The Italian Synagogue of Thessaloniki

Interior of synagogue

Salonique: Synagogue des Italiens. Circa 1917. Special Collections Research Center. DS 135 .G72 T41 S96 1917

Postcard verso, inscribed in French

Among the hundreds of Jewish postcards from Thessaloniki (Salonica), Greece, produced between 1886 and 1917, just a few depicted synagogues – usually the outside structure of synagogue buildings. This recently acquired postcard, however, is an exception to that rule. It displays the interior of the Italian synagogue, one of the oldest synagogues in the famous Balkan port city.

This synagogue was richly decorated. On the left foreground we see part of the elevated marble platform where the Torah scroll was read. Two posing Jewish old men are sitting on its stairs. On the background there is a majestic wood ark, located in the East wall, so that when members of the community turn in its direction for praying, they turn towards Jerusalem. 

The Italian synagogue was destroyed by the fire of 1890 and rebuild, but it was destroyed again by the fire of unprecedented proportions that took place on August 1917. When the fire of August 1917 took place, Thessaloniki had 37 synagogues, of which no less than 32 were turned into ashes. The majority of them were latter re-established in different locations, but destroyed again during the Second World War. Today there are three functioning synagogues in Thessaloniki. 

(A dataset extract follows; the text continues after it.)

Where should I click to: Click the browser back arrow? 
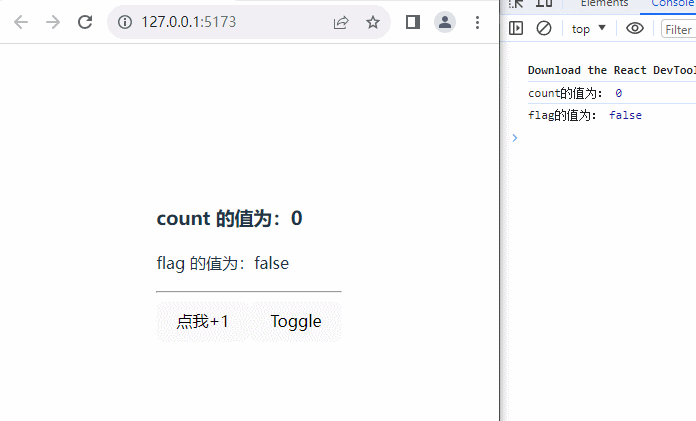tap(21, 22)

On the back of the card we see the word "postcard" printed in 7 languages. It indicates the broad scope of its potential audiences. In fact, after Greece entered the First World War in June 1917, Allied armies fighting on the Macedonian front stationed in Thessaloniki. Thousands of soldiers from different countries spend months in the strategic port city and were avid consumers of postcards, as they had to communicate with their families and friends, which anxiously waited from news back home.

Like the majority of the used Jewish historical postcards from Salonica available today, this one, dated October 12, 1918 (just two weeks after the Armistice of Salonica was signed) is inscribed in French – in this case in a neat caligraphy. 

References

Costis Copsidas, The Jews of Thessaloniki through the postcards, 1886-1917. Thessalonikē: K. Kopsidas, 1992, page 26. 

Elias V. Messinas, The Synagogues of Salonika and Veroia. Athēna: Ekdoseis Gavriēlidēs, 1997, page 59.

Tamar Alexander, Gila Hadar, and Shalom Sabar, "El oio ve, la alma desea: Jewish Postcards from Salonika", Jerusalem Studies in Jewish Folklore 27 (2011), page 199 [in Hebrew].